As regular readers know, this isn't really a politics and current events site. Most of the time, any politics or current events enter as riders on things rhetorical, medieval, or generally literary. Hurricane Katrina is a temporary foray into current events, mostly because I wanted to supply a place for locals here in Troy a way to get information on how to help out.
So, it will may come as no surprise that my comments on Hurricane Katrina and the politics of blame have more to do with rhetoric than politics. Some days ago, I noticed some people in the blogosphere expressing surprise that CNN's coverage of the Katrina relief efforts were the most positive of all the cable news outlets [though this weekend they seem to have turned a corner ... if you are part of the relief effort, expect CNN to join the throng attacking you. No good deed goes unpunished, as the cliche goes]. I wondered why that was myself, since one would think that CNN's ideology would have put them on the front lines of the attack.
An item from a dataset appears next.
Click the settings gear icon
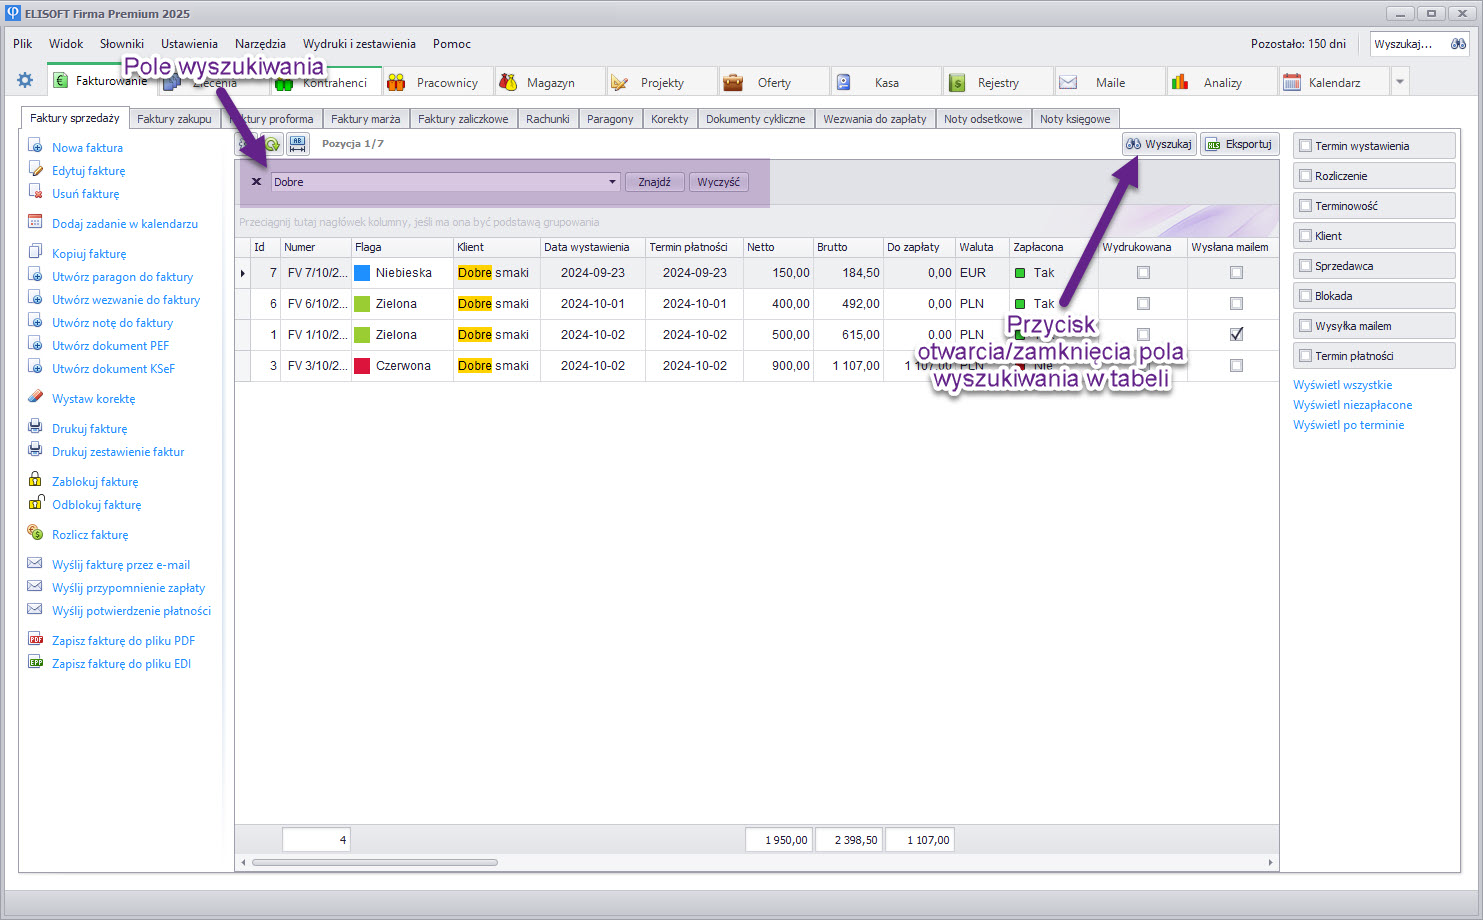Screen dimensions: 1483x920 [x=25, y=80]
At first, it seemed to me that the blogosphere was divided among the usual faultlines. Bush-haters began with the message that global warming, caused by Bush's explict refusal to ask the Senate to ratify the Kyoto Treaty. That approach never really caught fire among the Bush-haters, though, probably because it was hard to keep a straight face while making it. The Bush-apologists, on the other hand, simply rolled their cyber-eyes.
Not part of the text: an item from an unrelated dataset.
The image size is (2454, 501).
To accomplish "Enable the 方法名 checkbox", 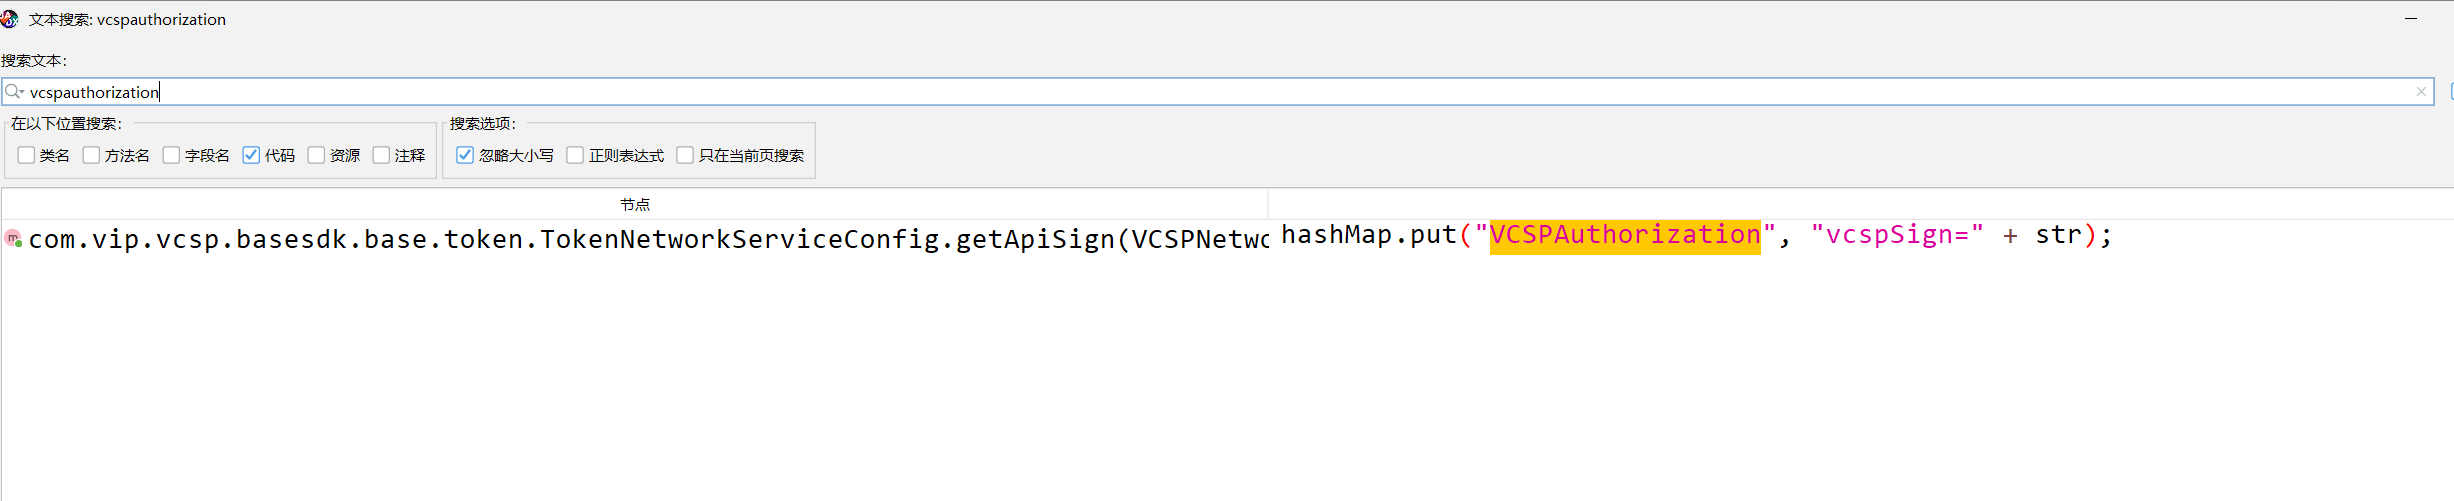I will tap(91, 155).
After a few days, two new parallel memes began to emerge. One was that the response was deeply flawed, and reflective of Bush Administration failures in Iraq, the economy, or whatever that particular blogger particularly hated Bush over. The other meme was the dark hint that perhaps the Bush Administration was ignoring the situation along the Gulf coast because so many victims were black (and, presumably, Democrats). Bush-apologists responded rather flaccidly to both of these memes (probably because refuting two tracks simultaneously doesn't make for good soundbytes), arguing that there would be time for apportioning blame later. Seeing that Bush-apologists wouldn't fight them on the issue, Bush-haters went into full conspiracy mood, suggesting that the Administration was actively hindering rescue efforts, and had (apparently) been waiting the last three centuries for this opportunity to get rid of New Orleans/blacks/cajun cooking. The Bush-apologists then responded by going off the rails themselves, casting blame on the Democratic mayor of New Orleans (which, they fail to note, is only one city of many affected).
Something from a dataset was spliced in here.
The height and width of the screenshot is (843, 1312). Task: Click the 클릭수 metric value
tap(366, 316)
Then, a few days ago, as I was thinking about CNN and the responses of various bloggers, and I noticed a subtler trend, one of geographic proximity. I noticed that even the most rabid Bush-haters who were in the South were not apportioning blame on Bush or FEMA or anyone else. Neither were the Bush-apologists blaming Nagin. I also noticed that the early Bush-apologist meme that we shouldn't be blaming anyone for the tragedy was held by Bush-despising faculty at my home institution. In fact, I began to detect a gnawing anger among the faculty in the dining hall at the way the media were portraying the event.
I think geography may explain this. While there are certainly exceptions to the rule, as a general trend bloggers close to the Gulf coast have been slow to cast blame, whereas bloggers from elsewhere exploded with a hair trigger. This would also explain why CNN seemed slower to cast blame, since you can hardly live in Atlanta and not be aware that New Orleans, lower than sea level and surrounded by water on three sides, has been doomed from its founding. I think nearly everyone in the South who saw the images of Interstate 10 probably uttered the same scatological expletive that I did, knowing full-well what it meant for access to hurricane-stricken areas. But what of bloggers from New York? Chicago? Seattle? Are they simply nuttier, or more ideologically-driven in their Bush hating/apologizing? I think, instead, they are simply unaware of the geography and of the nature of hurricanes coming out of the Gulf. Some bloggers for whom I have a great deal of respect said some indefensible things, and some bloggers whom I expect to forward any wild-eyed meme suddenly became very measured in their rhetoric.
My own opinion about blame, you ask? Mark Twain once said (though the attribution is in question), "Everybody talks about the weather, but nobody does anything about it." If you can no longer see the joke embedded in the quote, you've gone in the wrong direction.